TASK GOAL: Lines from the one containing "NEWS (66, 48)" through the end of the data are to be returned exactly, and no others.

[Stored data entries]
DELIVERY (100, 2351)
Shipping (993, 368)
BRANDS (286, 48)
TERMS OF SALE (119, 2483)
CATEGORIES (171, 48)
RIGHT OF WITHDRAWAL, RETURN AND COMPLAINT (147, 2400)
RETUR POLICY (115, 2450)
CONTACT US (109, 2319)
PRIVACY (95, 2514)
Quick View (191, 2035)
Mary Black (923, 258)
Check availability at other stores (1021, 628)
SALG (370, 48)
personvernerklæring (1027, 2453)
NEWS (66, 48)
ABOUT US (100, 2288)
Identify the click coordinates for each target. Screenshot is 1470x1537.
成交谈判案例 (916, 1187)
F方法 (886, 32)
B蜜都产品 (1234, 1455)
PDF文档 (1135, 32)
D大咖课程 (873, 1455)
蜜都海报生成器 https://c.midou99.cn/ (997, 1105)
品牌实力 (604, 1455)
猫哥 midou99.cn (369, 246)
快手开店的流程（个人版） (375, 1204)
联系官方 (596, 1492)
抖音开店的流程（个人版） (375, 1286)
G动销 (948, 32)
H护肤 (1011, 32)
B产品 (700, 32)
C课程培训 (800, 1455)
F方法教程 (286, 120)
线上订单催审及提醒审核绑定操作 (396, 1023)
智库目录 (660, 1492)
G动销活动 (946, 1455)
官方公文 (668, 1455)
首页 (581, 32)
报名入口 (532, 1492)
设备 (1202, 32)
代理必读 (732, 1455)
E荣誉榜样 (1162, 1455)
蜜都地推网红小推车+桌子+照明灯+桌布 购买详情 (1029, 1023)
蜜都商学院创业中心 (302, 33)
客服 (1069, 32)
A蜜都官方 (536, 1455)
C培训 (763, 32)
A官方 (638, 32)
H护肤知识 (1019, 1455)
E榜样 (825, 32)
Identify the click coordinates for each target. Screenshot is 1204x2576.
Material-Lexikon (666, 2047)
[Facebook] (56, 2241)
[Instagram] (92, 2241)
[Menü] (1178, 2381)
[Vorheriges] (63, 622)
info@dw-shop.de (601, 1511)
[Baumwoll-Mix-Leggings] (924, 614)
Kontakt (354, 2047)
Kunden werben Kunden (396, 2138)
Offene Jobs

SOLUTION TO THE EXERCISE:
NEWS (66, 48)
ABOUT US (100, 2288)
Identify the click coordinates for each target. Screenshot is 1470x1537.
成交谈判案例 (916, 1187)
F方法 (886, 32)
B蜜都产品 (1234, 1455)
PDF文档 (1135, 32)
D大咖课程 (873, 1455)
蜜都海报生成器 https://c.midou99.cn/ (997, 1105)
品牌实力 (604, 1455)
猫哥 midou99.cn (369, 246)
快手开店的流程（个人版） (375, 1204)
联系官方 (596, 1492)
抖音开店的流程（个人版） (375, 1286)
G动销 (948, 32)
H护肤 (1011, 32)
B产品 (700, 32)
C课程培训 (800, 1455)
F方法教程 (286, 120)
线上订单催审及提醒审核绑定操作 (396, 1023)
智库目录 (660, 1492)
G动销活动 (946, 1455)
官方公文 (668, 1455)
首页 (581, 32)
报名入口 (532, 1492)
设备 (1202, 32)
代理必读 (732, 1455)
E荣誉榜样 (1162, 1455)
蜜都地推网红小推车+桌子+照明灯+桌布 购买详情 (1029, 1023)
蜜都商学院创业中心 (302, 33)
客服 (1069, 32)
A蜜都官方 (536, 1455)
C培训 (763, 32)
A官方 (638, 32)
H护肤知识 (1019, 1455)
E榜样 (825, 32)
Identify the click coordinates for each target. Screenshot is 1204x2576.
Material-Lexikon (666, 2047)
[Facebook] (56, 2241)
[Instagram] (92, 2241)
[Menü] (1178, 2381)
[Vorheriges] (63, 622)
info@dw-shop.de (601, 1511)
[Baumwoll-Mix-Leggings] (924, 614)
Kontakt (354, 2047)
Kunden werben Kunden (396, 2138)
Offene Jobs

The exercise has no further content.